Grunthor scratched his head and grinned. “Goodness, sir, Oi don’t ever recall getting that personal with you. In fact, the only sweet talkin’ Oi ever remember doing was with old Brenda at Madame Parri’s Pleasure Palace all those years ago.”

Achmed chuckled and pointed at the ground beneath their feet. “Fire responds to Rhapsody, and the more she experiments with it, the more she is able to control it at will. Perhaps since you have a similar bond with earth, the same might be true for you.” He looked up the tunnel again. “And perhaps your first experiment in manipulating the earth might take a form that would grant us a respite from the recurring nightmare that won’t stop following us.”

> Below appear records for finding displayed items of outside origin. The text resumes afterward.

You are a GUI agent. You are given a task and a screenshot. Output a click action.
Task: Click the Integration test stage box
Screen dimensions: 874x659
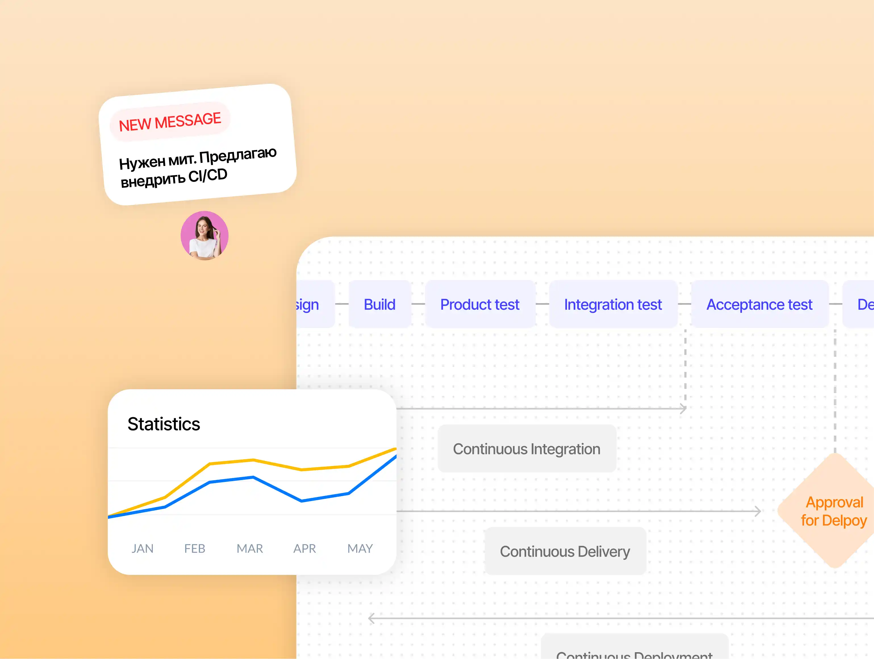613,304
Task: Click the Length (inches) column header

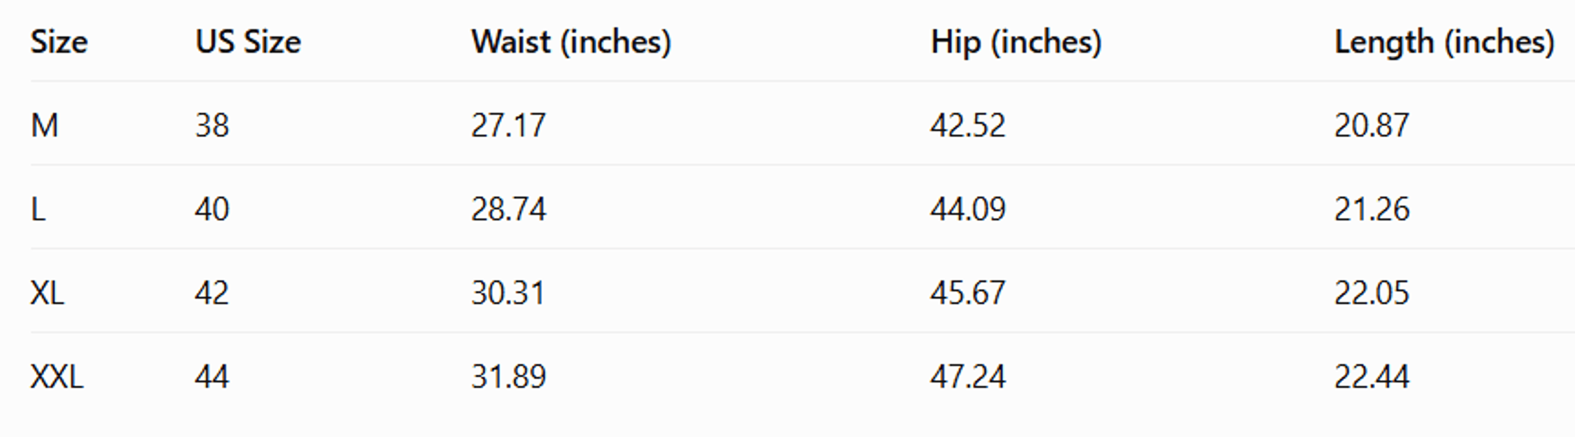Action: point(1444,42)
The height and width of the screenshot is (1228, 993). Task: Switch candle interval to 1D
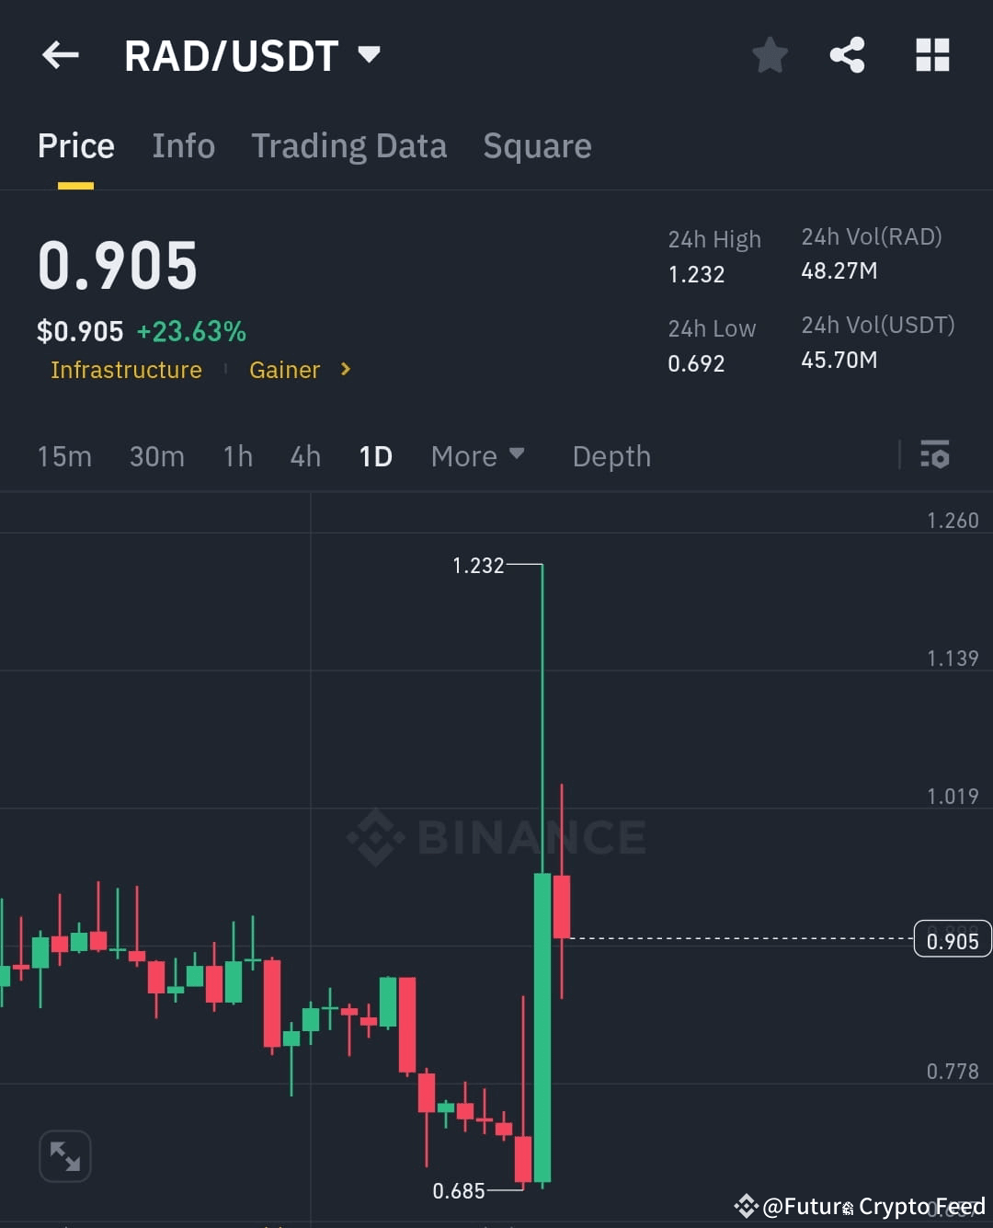point(375,455)
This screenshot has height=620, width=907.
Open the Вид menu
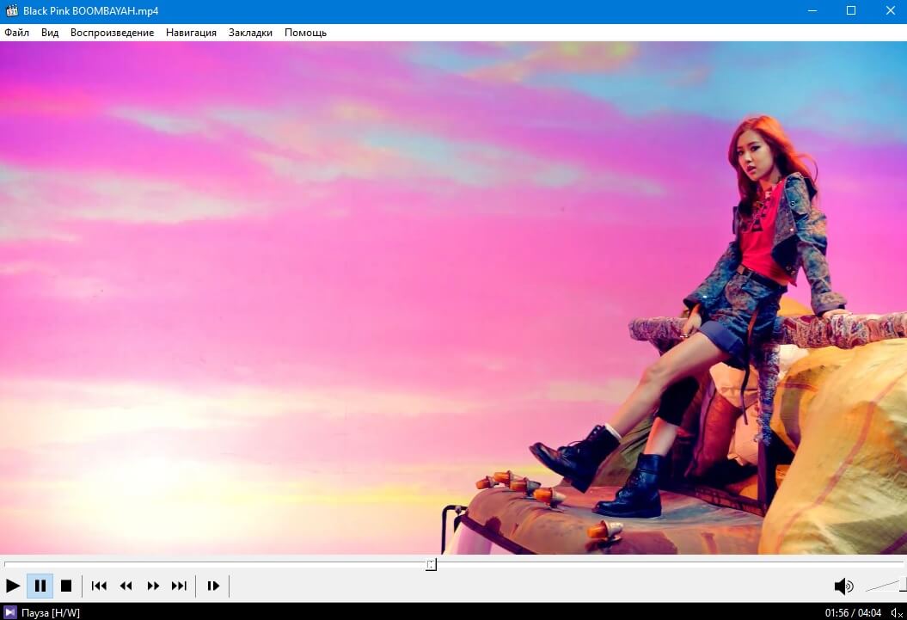click(x=50, y=33)
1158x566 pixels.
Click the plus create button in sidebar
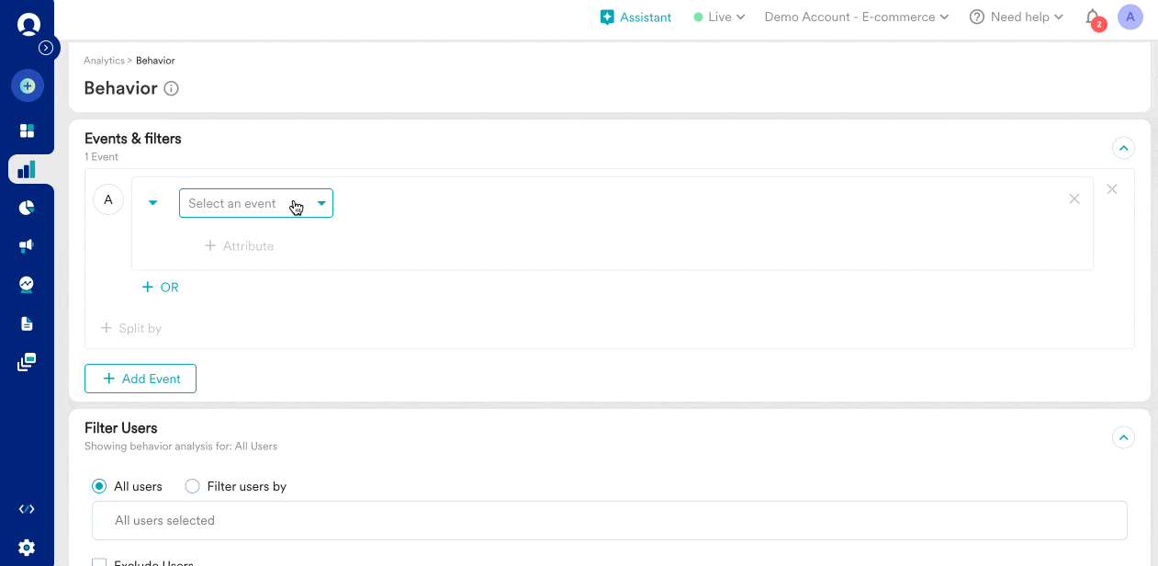[27, 85]
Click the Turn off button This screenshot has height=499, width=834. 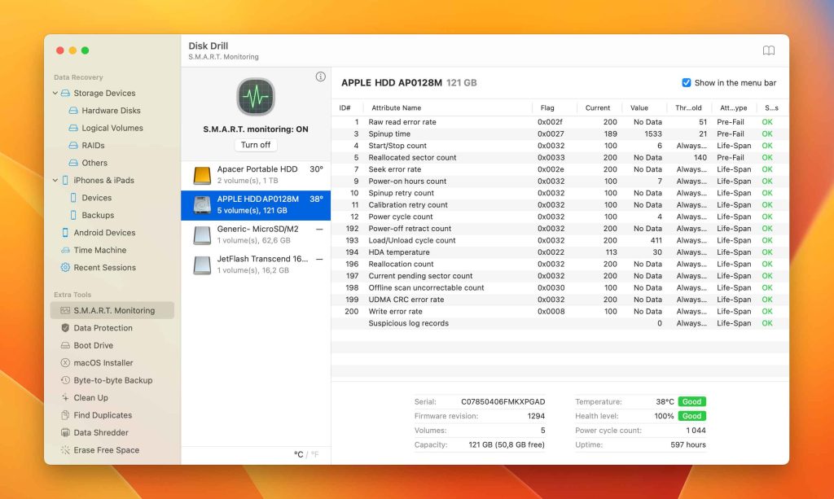tap(255, 144)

Grunthor considered for a moment, then closed his eyes. All around him he could feel the heartbeat of the Earth, a subtle thrum whispering in the air he breathed, pulsing in the ground below his feet, bristling across his hidelike skin. It was a vibration that had hummed in his bones and blood since they had traveled through the Earth along the Root that connected the two great trees. It spoke to him now, giving him an insight into the layers of rock around him.

In his mind’s eye he could see the paths of the different strata as the Earth sang to him of the birth of this place, a lament recalling the horrific pressure that forced the great sheets of rock upwards, screaming in the pain of its delivery, erupting into the craggy peaks that now formed the Teeth. Through his bond to the Earth his soul whispered wordless consolation in return, gentling down the age-old memory.

He could see each pocket of frailty within the ground, each place where an obsidian river scored the basalt and shale, each crack where the Nain, other earthlovers tied to the lore as he was, had carefully sculpted out the endless passageways of Canrif, the tunnels like the one in which they now stood. He could sense Jo’s feet resting on the crust a stone’s throw away, and willed the earth to soften there for a moment, to swallow her ankles and solidify again.

Her scream of shock broke his reverie, and Grunthor opened his eyes to a stabbing pain pulsing behind them. A string of vile curses punctuated with screeches of fury reverberated around them, unsettling some of the loose rock and raising a minor storm of dust. Achmed chuckled.

“That ought to hold her, at least until we can make it to the entrance tunnel to the annex. Then you can release her. I doubt even Jo would want to risk having the ground grab her feet again.” His eyes narrowed as he noticed the paling of Grunthor’s skin in the half-light of the torch he was carrying, the beads of sweat on his friend’s massive brow. “Are you all right?”

Grunthor wiped his forehead with a neat linen handkerchief. “Not sure Oi like the way that felt,” he said. “Never ’urt before when I was just generally aware o’ things in the ground, or makin’ myself look like the rock.”

“It’s bound to be somewhat painful the first time,” said Achmed. “As you become more experienced, more proficient at using your gift, I think you will find the pain subsides.”

“Oi bet ya say that to all the girls,” Grunthor retorted, folding his hand kerchief and storing it away again. “Come to think of it, Oi think them’s the exact words I used on oP Brenda. Well, shall we be off, then?”